# Collapse Wavefunction

1. May 1, 2014

### Waxterzz

After a measurement a wavefunction collapses.

You measure the position of a particle, the particles assumes a definite position, let's say point C.

The coefficient of C is let's say c, so the probability that it takes that value is c²
Wavefunction collapses at C (actually in the vicinty of C ?)
A second measurement immediately after the first, you would have to yield C again. Because a physical experiment has to be reproducible.
So, immediately right after your collapse, you get C with a probability of 100% because it just collapsed.

My question is:

If you don't measure right immediately after your first measurement, the wavefunctions spreads out again, according to the original Schrodinger equation right?

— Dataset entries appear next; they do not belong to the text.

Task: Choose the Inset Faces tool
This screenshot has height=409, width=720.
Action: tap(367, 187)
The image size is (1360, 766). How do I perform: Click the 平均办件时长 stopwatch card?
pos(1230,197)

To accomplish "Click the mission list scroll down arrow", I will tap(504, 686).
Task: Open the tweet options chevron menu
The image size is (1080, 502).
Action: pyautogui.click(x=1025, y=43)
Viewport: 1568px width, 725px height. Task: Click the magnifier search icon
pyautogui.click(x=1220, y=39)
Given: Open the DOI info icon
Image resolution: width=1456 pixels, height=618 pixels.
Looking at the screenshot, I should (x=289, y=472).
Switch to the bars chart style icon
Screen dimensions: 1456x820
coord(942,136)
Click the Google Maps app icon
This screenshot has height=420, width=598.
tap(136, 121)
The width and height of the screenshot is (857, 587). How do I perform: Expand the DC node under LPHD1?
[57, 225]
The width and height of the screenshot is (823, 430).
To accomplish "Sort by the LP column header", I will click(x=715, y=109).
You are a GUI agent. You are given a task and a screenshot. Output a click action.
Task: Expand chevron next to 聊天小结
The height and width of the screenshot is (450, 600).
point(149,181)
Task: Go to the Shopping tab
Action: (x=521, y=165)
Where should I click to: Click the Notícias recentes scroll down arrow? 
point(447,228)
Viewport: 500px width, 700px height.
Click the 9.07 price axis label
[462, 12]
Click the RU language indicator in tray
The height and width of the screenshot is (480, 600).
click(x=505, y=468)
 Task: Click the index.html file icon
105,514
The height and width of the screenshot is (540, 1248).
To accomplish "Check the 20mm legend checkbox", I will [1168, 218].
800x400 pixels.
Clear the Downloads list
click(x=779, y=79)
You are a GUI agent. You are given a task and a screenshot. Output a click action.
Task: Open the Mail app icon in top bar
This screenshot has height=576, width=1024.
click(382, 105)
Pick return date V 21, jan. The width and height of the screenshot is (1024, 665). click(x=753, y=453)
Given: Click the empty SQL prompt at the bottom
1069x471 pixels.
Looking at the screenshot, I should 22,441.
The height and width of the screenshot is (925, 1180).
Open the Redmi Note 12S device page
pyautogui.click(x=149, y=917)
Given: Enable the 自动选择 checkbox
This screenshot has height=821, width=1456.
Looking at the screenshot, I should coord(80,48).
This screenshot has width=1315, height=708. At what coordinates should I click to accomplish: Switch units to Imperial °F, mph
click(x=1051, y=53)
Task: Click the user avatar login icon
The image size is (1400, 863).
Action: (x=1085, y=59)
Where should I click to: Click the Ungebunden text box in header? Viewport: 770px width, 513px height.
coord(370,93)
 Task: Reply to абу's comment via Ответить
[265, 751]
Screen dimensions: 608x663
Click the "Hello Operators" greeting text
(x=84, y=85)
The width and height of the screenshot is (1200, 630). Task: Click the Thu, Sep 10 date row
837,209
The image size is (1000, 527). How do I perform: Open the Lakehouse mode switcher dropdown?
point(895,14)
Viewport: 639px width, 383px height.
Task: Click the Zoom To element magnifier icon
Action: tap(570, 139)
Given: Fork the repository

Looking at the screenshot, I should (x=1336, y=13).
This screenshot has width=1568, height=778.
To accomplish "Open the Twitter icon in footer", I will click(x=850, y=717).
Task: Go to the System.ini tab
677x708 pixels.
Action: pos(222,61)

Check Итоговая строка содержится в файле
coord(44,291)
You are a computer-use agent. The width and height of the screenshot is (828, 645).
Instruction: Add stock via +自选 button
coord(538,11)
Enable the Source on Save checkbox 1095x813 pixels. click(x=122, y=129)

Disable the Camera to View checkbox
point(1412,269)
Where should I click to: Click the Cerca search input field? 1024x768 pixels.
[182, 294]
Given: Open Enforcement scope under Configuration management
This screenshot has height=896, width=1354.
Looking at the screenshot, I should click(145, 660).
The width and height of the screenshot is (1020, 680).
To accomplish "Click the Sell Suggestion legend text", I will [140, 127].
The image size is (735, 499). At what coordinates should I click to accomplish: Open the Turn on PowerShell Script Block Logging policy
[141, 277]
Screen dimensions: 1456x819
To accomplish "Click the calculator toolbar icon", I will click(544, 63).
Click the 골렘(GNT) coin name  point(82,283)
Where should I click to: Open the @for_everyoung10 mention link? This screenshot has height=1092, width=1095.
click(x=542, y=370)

If you perform the same measurement again on your particle, would it yield C again with probability 100% or c²

Please make your answer as simple as possible. I don't want to be bothered with Quantum Decoherence or Bell's paradox or Dirac Brakets at this point right now.

First chapter Griffiths and I got some basic notions of QM, but not that much. :)

2. May 1, 2014

### Staff: Mentor

For position, and anything else that doesn't commute with the Hamiltonian, the answer is "neither". The wave function evolves according to Schrodinger's equation starting from the initial post-measurement state, and there's no particular reason why that evolution should return it to the pre-measurement state in which the probability of getting C was $|c^2|$.

For things that do commute with the Hamiltonian, you get C with probability 100%.

(Be aware that wave function collapse isn't necessarily something that really happens. It's an interpretation, one way of thinking about what the math is telling us. It's not the only way, and it's not everyone's favorite way. It does work really well for visualizing this particular situation though).

Last edited: May 1, 2014
3. May 1, 2014

### Staff: Mentor

That depends on the interpretation.
At whatever your measurement gives. No position measurement is exact.
Right.

Without delay? Then 100%. With delay? Then it depends on the delay, the system and everything else - it depends on how the wavefunction evolves.